The pathology of multiple sclerosis (MS) involves both the gray and white matter regions of the brain and spinal cord. It is characterized by various combinations of demyelination, inflammatory infiltration, axonal degeneration, and later
gliosis in chronic lesions. While acute and chronic white matter plaques are well characterized and easily identified,
evidence indicates that the CNS of MS patients may be globally altered, with subtle abnormalities found in grossly
normal appearing white matter (NAWM) and in diffusely abnormal white matter (DAWM) where histochemical stains
and advanced magnetic resonance imaging indicate altered tissue composition. Thus, the prototypical acute
inflammatory lesion may merely represent the most obvious manifestation of a chronic widespread involvement of the
CNS, which is difficult to examine reliably. The current study deals with the microstructure and biochemistry of demyelination, remyelination and axonal loss in various regions of post-mortem human MS brain, including NAWM, areas of remyelination and more typical acute and chronic lesions.

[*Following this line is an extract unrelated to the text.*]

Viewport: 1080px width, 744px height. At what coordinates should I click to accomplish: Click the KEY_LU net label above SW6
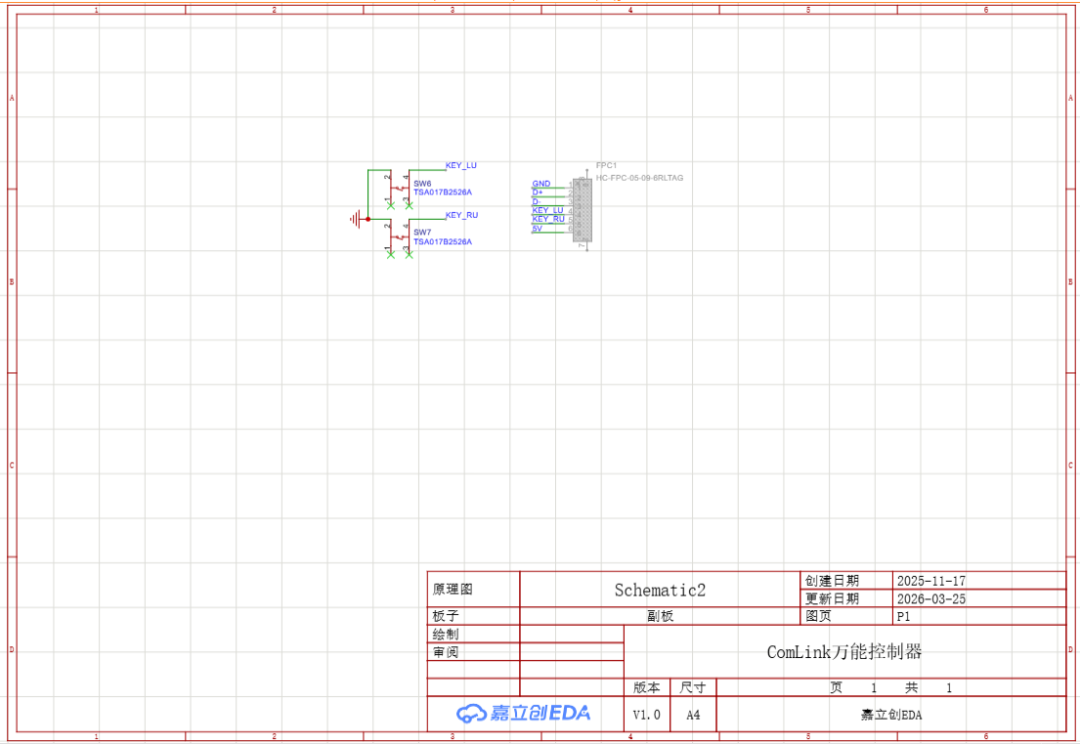click(461, 165)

The myelin sheath, neuroglia and perivascular spaces were investigated using a novel Coherent Anti-Stokes Raman Scattering (CARS) microscope with simultaneous Two-Photon Excited Fluorescence (TPEF) imaging. The active CH stretching region between ~ 2800 and 3000 cm-1 was probed to provide chemically specific, high resolution, label-free imaging pertaining to the progression of the disease. CARS data were correlated with TPEF and conventional histochemical and immunohistochemical stains.
Our novel CARS microscopy system provides detailed morphological and biochemical information regarding CNS
pathology in MS and that may be applicable to a broad range of other human brain and spinal cord disorders.